If so, I have some good news. None of these are the real problems. It’s that you haven’t made the shifts. Once you make them, you'll eliminate guilt and shame around an abusive ex, and know you're good enough and deserve way better than this.You’ll stop walking on eggshells or being a doormat, and create strong boundaries that keep you safe. You’ll banish self-doubt, know exactly who you are and what you want in your life, and confidently make the right decisions that serve you. You’ll fall back in love with yourself and stop attracting abusive types.
Best of all …you’ll never settle for less than you deserve ever again because you’ll be happy with or without a partner.
There are five key shifts you need to make to achieve this:
Shift One: Understand Healing Is About YOU, Not Them
You’ve been with an abusive partner, and you aren’t to blame for it. But this is irrelevant. It’s not about them and how badly they treated you. It’s about you. If you stay focused on your ex you’re stuck in a victim-mentality. If you’re ready to heal then ask yourself the tough questions I asked myself:
- Why did I keep attracting abusive partners?
- Why did I ignore the red flags and warning signs when others would have run a mile?
- Why did I stay too long despite emotional and physical violence? Take responsibility for it, feel guilt over it and accept the blame?
- Why did I go back to them even after he’d almost killed me?

- _Information provided_:
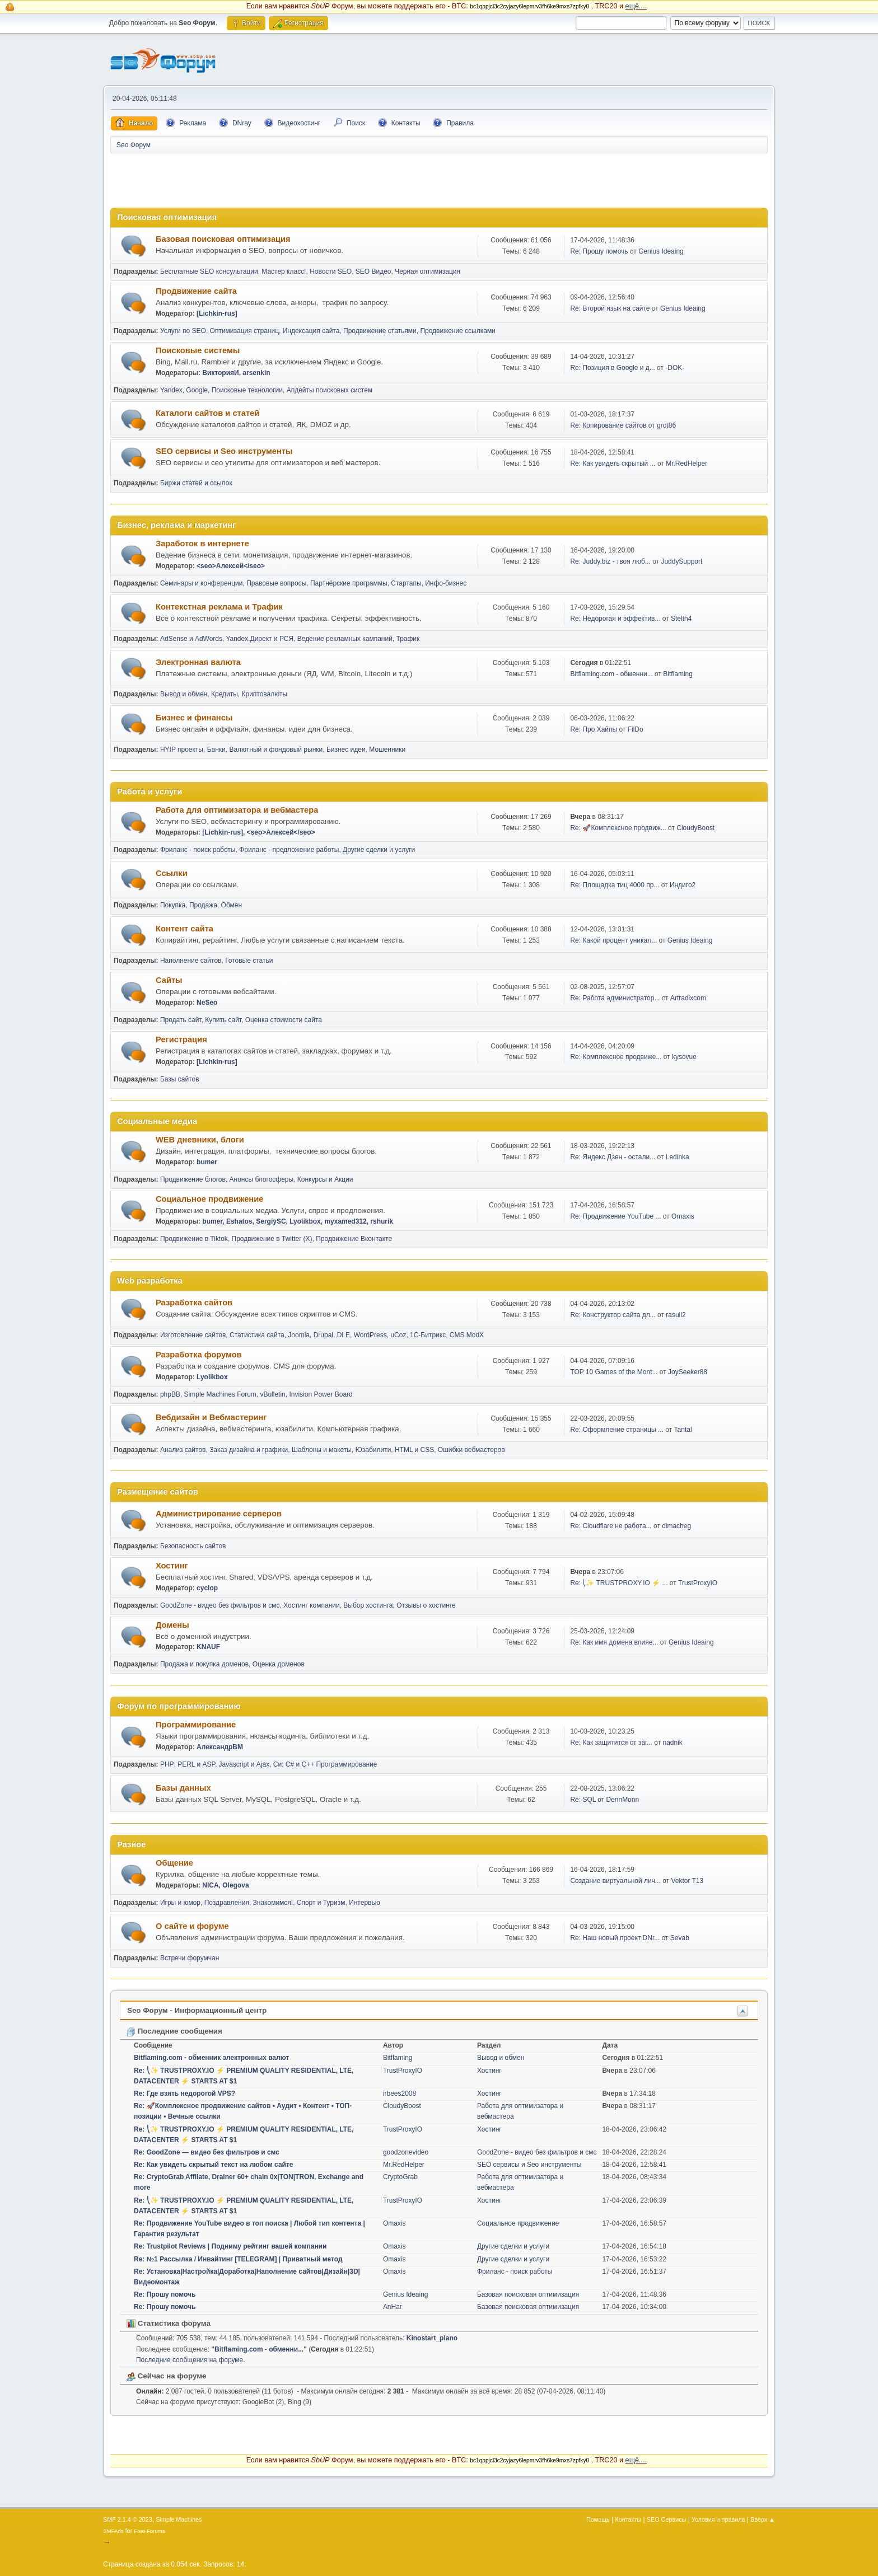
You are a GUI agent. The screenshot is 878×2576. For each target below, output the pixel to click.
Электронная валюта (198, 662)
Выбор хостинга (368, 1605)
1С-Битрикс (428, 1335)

- _Actions to take_:
(a) In the text on healing after an abusive relationship, do these statements agree with it? For each, answer yes or no and quote the words that decide it. (i) The text names five key shifts to make. (ii) The text holds the reader to blame for having been with an abusive partner. (iii) The text says that staying focused on an ex keeps a person in a victim-mentality.
(b) Retype the part of the text on healing after an abusive relationship starting at "If so, I have" and ending at "without a partner.".

- _Solutions to the problems_:
(a)
(i) Yes: "There are five key shifts you need to make to achieve this:"
(ii) No: "you aren’t to blame for it."
(iii) Yes: "If you stay focused on your ex you’re stuck in a victim-mentality."

(b)
If so, I have some good news. None of these are the real problems. It’s that you haven’t made the shifts. Once you make them, you'll eliminate guilt and shame around an abusive ex, and know you're good enough and deserve way better than this.You’ll stop walking on eggshells or being a doormat, and create strong boundaries that keep you safe. You’ll banish self-doubt, know exactly who you are and what you want in your life, and confidently make the right decisions that serve you. You’ll fall back in love with yourself and stop attracting abusive types.
Best of all …you’ll never settle for less than you deserve ever again because you’ll be happy with or without a partner.